__YOUR TASK__. Rescale the records starting with the line that contains "Expand the 合併為主 dropdown menu" and going on through the line that contains "coord(1396,222)", repeating only those lines, requests included. Multiply every coordinate in the answers by 2.1 and round to whole numbers (halves up), leaving all numbers in the requests unchanged.

## Begin

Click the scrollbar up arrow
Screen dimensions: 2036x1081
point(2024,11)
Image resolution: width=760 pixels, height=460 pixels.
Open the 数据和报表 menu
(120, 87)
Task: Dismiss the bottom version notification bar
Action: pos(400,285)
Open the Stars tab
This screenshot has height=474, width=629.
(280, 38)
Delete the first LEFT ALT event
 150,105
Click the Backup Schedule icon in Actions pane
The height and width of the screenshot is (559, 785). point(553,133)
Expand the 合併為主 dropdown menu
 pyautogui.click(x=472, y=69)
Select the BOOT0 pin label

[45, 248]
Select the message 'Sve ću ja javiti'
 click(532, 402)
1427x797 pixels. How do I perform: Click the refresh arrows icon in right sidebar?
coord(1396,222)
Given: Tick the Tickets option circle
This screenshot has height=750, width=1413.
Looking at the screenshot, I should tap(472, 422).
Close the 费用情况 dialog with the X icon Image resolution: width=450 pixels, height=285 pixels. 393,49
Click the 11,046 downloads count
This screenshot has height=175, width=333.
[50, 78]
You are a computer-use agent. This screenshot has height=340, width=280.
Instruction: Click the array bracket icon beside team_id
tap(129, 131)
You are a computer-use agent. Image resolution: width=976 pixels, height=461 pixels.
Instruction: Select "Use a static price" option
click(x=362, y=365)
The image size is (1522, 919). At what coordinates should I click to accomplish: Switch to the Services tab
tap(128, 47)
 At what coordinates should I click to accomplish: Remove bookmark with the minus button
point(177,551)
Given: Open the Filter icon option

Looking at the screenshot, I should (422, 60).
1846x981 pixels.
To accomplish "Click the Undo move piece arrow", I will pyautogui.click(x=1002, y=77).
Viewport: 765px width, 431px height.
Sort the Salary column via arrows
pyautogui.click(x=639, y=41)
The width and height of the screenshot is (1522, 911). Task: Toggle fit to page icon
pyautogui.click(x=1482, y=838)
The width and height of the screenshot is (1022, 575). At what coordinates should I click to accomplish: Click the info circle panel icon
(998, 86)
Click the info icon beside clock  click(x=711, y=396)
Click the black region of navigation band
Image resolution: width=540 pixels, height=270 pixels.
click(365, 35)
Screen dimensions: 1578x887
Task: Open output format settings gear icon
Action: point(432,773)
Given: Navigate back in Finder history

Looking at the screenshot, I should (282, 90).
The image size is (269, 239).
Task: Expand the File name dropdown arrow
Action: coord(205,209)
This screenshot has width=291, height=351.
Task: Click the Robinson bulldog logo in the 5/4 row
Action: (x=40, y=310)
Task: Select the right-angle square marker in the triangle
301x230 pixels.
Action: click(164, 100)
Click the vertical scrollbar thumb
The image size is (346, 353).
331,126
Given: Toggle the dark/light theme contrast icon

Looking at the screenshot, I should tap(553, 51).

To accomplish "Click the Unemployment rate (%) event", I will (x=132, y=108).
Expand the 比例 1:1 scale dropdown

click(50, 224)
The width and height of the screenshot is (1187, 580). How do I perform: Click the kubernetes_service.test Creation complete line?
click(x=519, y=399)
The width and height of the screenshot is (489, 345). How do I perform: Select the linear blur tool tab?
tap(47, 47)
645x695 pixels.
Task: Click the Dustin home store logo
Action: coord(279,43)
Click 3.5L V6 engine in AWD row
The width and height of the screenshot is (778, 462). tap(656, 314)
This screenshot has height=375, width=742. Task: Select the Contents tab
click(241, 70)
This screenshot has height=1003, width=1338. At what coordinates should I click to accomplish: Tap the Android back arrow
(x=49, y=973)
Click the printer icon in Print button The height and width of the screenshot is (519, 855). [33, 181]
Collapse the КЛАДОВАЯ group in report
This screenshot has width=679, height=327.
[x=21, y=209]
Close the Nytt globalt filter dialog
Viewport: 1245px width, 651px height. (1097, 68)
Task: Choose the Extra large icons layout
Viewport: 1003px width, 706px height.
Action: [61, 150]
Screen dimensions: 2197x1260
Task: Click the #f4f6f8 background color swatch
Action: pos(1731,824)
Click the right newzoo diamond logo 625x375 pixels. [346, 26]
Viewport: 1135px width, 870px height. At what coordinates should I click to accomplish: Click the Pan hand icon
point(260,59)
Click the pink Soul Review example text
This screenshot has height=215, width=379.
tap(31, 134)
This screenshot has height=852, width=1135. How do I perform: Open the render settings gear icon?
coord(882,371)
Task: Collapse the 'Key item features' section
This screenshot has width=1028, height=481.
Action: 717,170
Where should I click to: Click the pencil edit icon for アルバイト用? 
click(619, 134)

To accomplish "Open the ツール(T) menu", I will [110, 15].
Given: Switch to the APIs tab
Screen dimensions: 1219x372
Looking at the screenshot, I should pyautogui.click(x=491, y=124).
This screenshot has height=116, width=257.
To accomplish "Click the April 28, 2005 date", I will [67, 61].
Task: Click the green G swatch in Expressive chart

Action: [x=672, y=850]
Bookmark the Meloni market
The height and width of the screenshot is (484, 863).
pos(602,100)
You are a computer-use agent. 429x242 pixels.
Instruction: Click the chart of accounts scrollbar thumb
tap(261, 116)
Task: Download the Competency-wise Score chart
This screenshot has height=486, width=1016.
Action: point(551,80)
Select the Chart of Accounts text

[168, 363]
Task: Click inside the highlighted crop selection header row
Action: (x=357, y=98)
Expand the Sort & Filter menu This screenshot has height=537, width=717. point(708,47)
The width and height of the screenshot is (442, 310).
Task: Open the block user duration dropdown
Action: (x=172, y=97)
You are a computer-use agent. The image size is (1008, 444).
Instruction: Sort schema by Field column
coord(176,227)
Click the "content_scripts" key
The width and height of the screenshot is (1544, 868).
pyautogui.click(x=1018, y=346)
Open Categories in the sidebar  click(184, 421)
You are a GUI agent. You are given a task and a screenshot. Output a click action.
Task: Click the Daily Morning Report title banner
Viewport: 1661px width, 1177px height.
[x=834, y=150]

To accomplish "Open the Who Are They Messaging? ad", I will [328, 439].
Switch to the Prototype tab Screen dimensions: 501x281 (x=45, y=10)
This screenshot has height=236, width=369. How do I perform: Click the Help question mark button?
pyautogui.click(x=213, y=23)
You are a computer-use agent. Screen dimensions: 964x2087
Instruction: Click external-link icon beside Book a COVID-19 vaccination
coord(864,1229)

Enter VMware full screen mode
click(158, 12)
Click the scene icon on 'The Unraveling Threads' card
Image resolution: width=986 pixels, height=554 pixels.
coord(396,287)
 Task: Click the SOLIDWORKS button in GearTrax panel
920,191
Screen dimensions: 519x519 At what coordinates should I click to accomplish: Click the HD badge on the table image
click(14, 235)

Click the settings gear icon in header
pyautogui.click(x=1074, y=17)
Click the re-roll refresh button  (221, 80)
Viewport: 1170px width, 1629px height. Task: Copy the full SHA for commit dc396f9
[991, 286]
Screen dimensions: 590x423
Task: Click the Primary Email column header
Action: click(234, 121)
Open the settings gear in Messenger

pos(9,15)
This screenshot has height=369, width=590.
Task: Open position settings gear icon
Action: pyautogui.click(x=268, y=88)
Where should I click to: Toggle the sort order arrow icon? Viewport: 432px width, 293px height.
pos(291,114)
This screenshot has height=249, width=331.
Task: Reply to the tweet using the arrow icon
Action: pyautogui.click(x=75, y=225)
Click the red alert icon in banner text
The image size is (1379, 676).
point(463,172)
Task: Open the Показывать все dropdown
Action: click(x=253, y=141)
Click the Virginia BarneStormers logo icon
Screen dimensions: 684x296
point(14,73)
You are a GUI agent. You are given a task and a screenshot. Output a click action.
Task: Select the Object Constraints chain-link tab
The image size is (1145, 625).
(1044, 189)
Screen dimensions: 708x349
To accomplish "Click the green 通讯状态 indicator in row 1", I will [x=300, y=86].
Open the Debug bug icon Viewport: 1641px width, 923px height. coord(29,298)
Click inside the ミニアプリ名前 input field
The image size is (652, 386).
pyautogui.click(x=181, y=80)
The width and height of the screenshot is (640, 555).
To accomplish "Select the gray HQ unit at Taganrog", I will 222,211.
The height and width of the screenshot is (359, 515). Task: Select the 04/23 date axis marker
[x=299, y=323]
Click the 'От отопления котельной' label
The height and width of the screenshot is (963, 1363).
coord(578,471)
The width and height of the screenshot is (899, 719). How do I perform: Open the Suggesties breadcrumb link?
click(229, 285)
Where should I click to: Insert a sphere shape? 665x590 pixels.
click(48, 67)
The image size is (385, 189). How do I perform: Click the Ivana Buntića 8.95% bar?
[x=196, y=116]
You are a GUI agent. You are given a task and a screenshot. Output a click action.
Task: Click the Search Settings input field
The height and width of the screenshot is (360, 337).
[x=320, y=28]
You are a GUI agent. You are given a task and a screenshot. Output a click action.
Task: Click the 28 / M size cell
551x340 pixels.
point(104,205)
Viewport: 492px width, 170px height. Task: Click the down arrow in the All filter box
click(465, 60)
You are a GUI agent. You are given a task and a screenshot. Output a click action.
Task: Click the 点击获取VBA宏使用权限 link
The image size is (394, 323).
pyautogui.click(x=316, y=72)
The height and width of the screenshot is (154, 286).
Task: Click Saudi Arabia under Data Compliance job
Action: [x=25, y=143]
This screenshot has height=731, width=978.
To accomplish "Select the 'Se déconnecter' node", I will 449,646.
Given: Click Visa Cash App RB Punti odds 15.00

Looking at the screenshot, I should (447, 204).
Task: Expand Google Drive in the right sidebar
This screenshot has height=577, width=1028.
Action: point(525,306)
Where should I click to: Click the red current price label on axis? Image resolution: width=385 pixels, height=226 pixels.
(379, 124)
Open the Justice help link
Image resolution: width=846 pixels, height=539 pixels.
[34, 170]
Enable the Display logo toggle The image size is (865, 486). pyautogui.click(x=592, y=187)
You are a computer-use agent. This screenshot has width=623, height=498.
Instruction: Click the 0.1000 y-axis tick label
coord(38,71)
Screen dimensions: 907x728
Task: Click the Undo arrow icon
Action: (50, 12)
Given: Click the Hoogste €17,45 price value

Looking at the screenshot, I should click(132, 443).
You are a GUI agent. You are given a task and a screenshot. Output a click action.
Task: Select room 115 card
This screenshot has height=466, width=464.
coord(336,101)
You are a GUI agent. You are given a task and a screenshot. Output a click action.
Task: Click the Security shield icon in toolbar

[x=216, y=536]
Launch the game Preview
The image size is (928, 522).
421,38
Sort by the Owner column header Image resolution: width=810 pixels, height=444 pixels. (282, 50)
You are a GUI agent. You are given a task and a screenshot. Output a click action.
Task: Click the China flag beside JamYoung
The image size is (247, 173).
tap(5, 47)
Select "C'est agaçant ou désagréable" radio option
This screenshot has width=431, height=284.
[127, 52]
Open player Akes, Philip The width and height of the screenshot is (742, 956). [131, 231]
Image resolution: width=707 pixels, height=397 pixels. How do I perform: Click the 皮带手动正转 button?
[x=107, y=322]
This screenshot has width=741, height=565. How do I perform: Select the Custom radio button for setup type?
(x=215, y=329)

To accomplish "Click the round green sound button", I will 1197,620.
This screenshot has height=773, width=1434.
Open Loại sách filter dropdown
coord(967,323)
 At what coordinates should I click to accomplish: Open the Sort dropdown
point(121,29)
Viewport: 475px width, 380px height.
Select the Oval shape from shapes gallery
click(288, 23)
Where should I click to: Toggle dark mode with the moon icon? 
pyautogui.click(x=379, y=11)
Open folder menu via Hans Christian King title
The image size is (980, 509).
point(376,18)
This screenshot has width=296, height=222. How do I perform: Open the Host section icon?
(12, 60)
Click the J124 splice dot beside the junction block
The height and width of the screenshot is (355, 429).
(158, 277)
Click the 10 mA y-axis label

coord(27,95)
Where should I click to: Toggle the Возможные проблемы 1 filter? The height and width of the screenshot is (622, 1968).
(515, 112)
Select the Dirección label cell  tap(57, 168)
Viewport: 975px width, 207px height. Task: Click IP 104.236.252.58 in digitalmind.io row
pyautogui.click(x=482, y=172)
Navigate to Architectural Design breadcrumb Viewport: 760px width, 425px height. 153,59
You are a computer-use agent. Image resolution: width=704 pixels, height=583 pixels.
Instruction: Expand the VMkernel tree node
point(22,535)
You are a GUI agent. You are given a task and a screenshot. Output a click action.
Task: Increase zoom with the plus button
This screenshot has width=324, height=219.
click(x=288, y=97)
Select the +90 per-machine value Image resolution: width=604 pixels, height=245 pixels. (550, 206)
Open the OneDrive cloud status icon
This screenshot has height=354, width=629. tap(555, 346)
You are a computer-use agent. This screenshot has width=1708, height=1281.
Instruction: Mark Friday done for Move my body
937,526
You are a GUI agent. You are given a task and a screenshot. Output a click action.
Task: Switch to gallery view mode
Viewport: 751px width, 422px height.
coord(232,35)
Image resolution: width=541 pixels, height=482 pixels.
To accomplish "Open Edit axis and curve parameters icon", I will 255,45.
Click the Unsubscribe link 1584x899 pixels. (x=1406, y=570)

## End

__WRITTEN ANSWER__.
Expand the 合併為主 dropdown menu
 pyautogui.click(x=991, y=145)
Select the BOOT0 pin label

[95, 521]
Select the message 'Sve ću ja javiti'
 click(1117, 844)
1427x797 pixels. How do I perform: Click the refresh arrows icon in right sidebar?
coord(2932,466)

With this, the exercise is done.